Lorenzo Labadie lead a very active life. He was born August 10, 1825 in the Rio Grande Valley, south of Albuquerque. In 1851 he was the sheriff of Valencia County, On February 16, 1852, he married Maria de los Reyes Refugio Rayitos Giddings-Gutierrez. (A very colorful personality herself) In 1854 there is documentation of him being a sheriff of Santa Fe. He then became an Indian agent for several tribes. In 1855 he was an Indian agent for Utes. In 1856 he was an Indian agent in Abiquiú. In1862 he was an Indian agent at Anton Chico. In 1863 he was an Indian agent in Bosque Redondo, just out side of Fort Sumner. The present day address is 3647 Billy the Kid Rd, Fort Sumner, NM. There was a lot going on there at that time and I am still doing research. In 1865 he was an Indian agent for the Jicarilla Indians near Agua Negra present day Santa Rosa. In 1867 he was sent to Texas to get Indians to release white captives, another cool story I need to research. Then my favorite part of Lorenzo's life.... In 1871 He got a merchant's license and opened a wine shop in Puerto de Luna. It's not hard for me to imagine the grape vines and orchards along the Pecos in Puerto de Luna.And then at last in 1880 he was the census taker. Billy the Kid was on the census, confirming the stories I had heard that Billy the Kid had taught my great Uncle Hilario Valdez how to read and write in English when he was 7 yrs old. Lot of history here also. Then on May 8, 1884 he became the Post Master of Santa Rosa until Dec. 14, 1898. April 20, 1885 he signed a petition to get Rifles for Puerto de Luna. On February 2, 1893 won case against Celso Baca for cheating on Election for seat on the 30th. Legislation Assembly of N.M. as representation for Guadalupe Co. Lorenzo died on August 10, 1904, in Puerto De Luna, New Mexico and was buried there in the El Calvario Cemetery.

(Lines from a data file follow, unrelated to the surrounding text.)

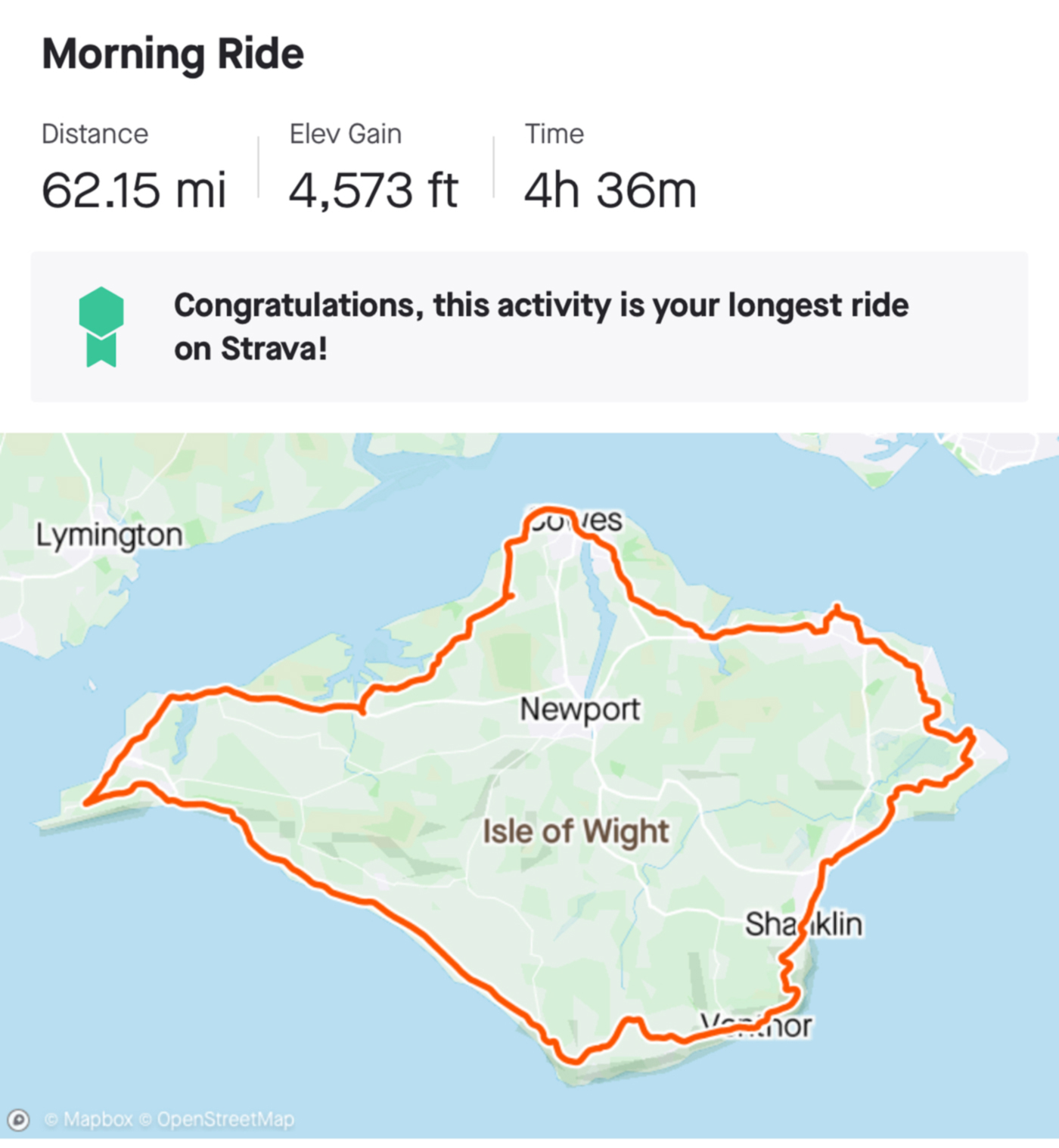1059x1148 pixels.
Task: Open the Mapbox attribution link
Action: pyautogui.click(x=89, y=1119)
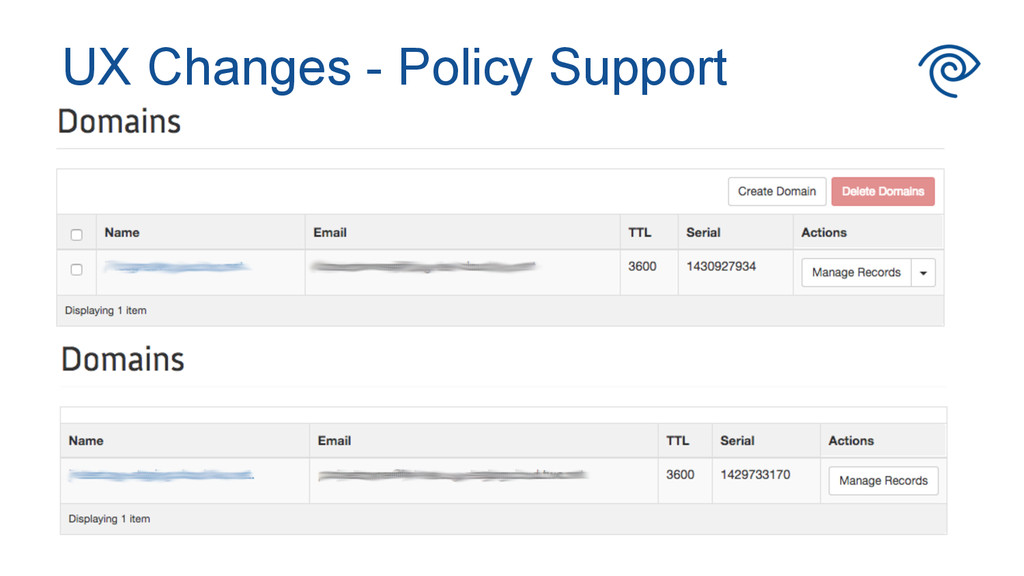Click Serial header above 1430927934
This screenshot has height=576, width=1024.
click(703, 232)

My thoughts now, six weeks into quarantine. I am so grateful to have a safe home and groceries. I thought I loved HEB before but I love them even more now because they have provided curbside pickup for groceries. I have been impressed with most of my family and friends and our effort to flatten the curve by staying home. I think with greater awareness of how viruses and pandemics work, along with better healthcare, we have a better chance than they did in 1918, even if we are working against a president who urges us to not trust the press and has followers who believe the pandemic is a hoax. I feel badly for those areas with dense populations like NYC who rely on public transportation. I am grateful to all my musician friends for the streaming concerts on Facebook and ZOOM conversations with friends. I am grateful for everyone who has checked in on me by phone, text or Facebook. I am grateful for the essential workforce who has continued to work such as healthcare workers and those who work at the grocery stores and pharmacies. I pray that this pandemic takes a downward turn by May 15 so my son can reopen his restaurant. For now I am home, watching lots of movies, eating lots of home cooked meals and feeling grateful that in this moment I feel healthy and I have a cat. And to all that read this please stay safe, stay home as much as possible and be grateful in every moment.